# [MATERIAL PROVIDED]
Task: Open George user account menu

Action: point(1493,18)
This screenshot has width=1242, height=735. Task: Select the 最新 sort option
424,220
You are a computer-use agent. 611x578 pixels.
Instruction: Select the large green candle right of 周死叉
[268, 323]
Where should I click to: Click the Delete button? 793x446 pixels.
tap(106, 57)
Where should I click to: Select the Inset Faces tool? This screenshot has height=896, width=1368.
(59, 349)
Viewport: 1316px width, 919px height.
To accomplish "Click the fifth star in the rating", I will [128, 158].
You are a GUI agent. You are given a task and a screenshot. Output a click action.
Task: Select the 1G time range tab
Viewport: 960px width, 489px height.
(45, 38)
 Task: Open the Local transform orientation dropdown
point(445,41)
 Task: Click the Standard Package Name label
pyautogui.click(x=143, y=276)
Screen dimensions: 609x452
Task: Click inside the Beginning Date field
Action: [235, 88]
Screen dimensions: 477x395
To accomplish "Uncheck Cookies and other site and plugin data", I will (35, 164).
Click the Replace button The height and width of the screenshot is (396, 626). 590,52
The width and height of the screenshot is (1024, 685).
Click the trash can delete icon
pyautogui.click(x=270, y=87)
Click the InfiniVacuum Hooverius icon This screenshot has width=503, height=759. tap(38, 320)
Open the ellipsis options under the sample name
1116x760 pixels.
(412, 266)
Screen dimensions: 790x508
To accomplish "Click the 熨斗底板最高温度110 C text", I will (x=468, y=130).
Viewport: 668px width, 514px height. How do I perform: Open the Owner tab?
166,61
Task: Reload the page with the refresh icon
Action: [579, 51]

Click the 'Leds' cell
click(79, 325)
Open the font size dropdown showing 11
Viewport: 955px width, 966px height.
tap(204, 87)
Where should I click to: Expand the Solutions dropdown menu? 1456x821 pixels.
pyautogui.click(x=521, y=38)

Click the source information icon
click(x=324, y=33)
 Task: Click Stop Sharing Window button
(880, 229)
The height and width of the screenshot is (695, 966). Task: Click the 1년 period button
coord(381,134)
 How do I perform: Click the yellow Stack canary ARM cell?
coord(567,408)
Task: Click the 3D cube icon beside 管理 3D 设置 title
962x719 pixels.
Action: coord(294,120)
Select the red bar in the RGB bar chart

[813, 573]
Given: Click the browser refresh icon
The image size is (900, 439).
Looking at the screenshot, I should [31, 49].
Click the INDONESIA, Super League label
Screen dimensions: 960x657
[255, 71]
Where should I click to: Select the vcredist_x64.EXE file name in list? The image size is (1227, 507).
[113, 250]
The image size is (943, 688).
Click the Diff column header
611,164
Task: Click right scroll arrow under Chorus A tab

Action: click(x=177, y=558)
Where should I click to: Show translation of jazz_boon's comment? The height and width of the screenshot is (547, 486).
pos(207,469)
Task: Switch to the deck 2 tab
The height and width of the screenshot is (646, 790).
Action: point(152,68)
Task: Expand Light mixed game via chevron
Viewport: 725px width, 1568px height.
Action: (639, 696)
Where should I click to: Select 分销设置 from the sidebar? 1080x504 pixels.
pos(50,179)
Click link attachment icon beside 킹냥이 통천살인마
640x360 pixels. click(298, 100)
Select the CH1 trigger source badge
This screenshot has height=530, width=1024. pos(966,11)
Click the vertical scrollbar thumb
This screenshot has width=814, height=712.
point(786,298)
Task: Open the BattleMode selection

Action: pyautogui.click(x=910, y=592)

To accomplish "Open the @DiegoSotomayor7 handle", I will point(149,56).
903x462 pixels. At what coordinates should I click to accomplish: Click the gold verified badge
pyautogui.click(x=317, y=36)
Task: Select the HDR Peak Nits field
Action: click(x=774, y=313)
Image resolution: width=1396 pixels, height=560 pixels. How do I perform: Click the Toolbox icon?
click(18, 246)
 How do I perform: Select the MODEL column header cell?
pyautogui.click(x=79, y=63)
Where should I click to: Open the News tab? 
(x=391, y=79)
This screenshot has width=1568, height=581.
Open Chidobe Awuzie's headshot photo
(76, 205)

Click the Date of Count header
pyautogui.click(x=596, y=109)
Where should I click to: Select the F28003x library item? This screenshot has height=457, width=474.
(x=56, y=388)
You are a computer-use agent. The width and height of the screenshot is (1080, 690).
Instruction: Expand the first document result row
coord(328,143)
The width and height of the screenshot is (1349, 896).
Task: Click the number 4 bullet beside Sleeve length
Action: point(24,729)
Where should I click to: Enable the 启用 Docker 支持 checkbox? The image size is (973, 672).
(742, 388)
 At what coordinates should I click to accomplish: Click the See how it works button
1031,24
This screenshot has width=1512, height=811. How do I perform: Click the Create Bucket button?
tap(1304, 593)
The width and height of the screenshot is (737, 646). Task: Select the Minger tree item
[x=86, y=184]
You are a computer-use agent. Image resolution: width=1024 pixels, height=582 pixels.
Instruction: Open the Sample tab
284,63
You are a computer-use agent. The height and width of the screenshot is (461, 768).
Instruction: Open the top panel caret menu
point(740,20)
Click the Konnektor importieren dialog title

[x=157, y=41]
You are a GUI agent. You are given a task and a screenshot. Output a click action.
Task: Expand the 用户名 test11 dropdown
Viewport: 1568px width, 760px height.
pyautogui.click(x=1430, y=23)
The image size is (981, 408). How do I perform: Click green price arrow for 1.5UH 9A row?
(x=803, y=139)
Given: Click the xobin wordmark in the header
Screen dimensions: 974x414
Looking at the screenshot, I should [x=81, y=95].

# [BRIEF]
The word "computer" appears in some lines of the data. Copy every one of those lines.

# [WRITTEN RESPONSE]
You are a computer-use agent. 611x578 pixels.
You are a computer-use agent. The width and height of the screenshot is (1080, 690).
You are a computer-use agent. Image resolution: width=1024 pixels, height=582 pixels.
You are a computer-use agent. The height and width of the screenshot is (461, 768).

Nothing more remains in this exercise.